Kann ich meinem Hund oder meiner Katze ein Nahrungsergänzungsmittel für Menschen geben?
Gehen Sie nicht einfach davon aus. Produkte für Menschen können eine für Tiere ungeeignete Dosierung oder ungeeignete Inhaltsstoffe enthalten. Verwenden Sie ein Etikett, das für die jeweilige Tierart vorgesehen ist, und fragen Sie zuerst Ihren Tierarzt – insbesondere bei Katzen, Welpen, Kitten, älteren, trächtigen oder säugenden Tieren sowie bei Tieren, die Medikamente einnehmen.
Was sollte ich tun, wenn auf einem Etikett eine proprietäre Mischung angegeben ist?
Prüfen Sie, ob die Gesamtmenge der Mischung und die Menge jedes einzelnen Bestandteils angegeben sind. Können Sie nicht erkennen, wie viel von einem Bestandteil Ihr Tier aufnehmen würde, bitten Sie den Hersteller um eine Erklärung und zeigen Sie das Etikett Ihrem Tierarzt, bevor Sie es mit einem anderen Produkt vergleichen.
Wann sollte ich wegen eines Nahrungsergänzungsmittels den Tierarzt anrufen?
Rufen Sie den Tierarzt an, bevor Sie ein Nahrungsergänzungsmittel bei einer Erkrankung geben, bevor Sie es mit Medikamenten oder anderen Nahrungsergänzungsmitteln kombinieren oder sobald Angaben auf dem Etikett unklar sind. Nach einer vermuteten Überdosierung, dem Verschlucken eines Produkts oder einer ungewöhnlichen Reaktion sollten Sie umgehend anrufen.

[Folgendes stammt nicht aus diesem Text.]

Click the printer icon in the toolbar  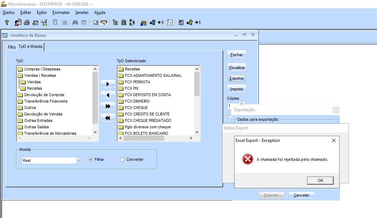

Der Tierarzt kann beurteilen, ob ein Anzeichen untersucht werden muss und ob das Produkt zur Ernährung und zum Behandlungsplan Ihres Tieres passt.
Quellen für einen sichereren Umgang mit Etiketten
Informationen zu Kennzeichnungsvorschriften und Grenzen zulässiger Werbeaussagen finden Sie im FDA-Leitfaden zur Kennzeichnung von Tierfutter und zu Werbeaussagen über Tierfutter sowie im Verbraucherleitfaden der AAFCO zum Lesen von Etiketten. Informationen zu Qualitätsprogrammen finden Sie im Prüfprogramm zum NASC Quality Seal. Das Informationsblatt der WSAVA zur Ernährung erläutert Fragen zu Rezeptur, Qualitätskontrolle und Begriffen aus dem Marketing.
Individuelle Empfehlungen finden Sie bei Cornell zu den Themen Nahrungsergänzungsmittel und Hundeernährung, in den Informationen zur Katzenernährungsowie im Leitfaden von Cornell zu Giftstoffen bei Kleintieren. VCA erklärt außerdem, warum Ihr tierärztliches Behandlungsteam über alle Medikamente und Nahrungsergänzungsmittel informiert sein sollte, die Ihr Tier erhält.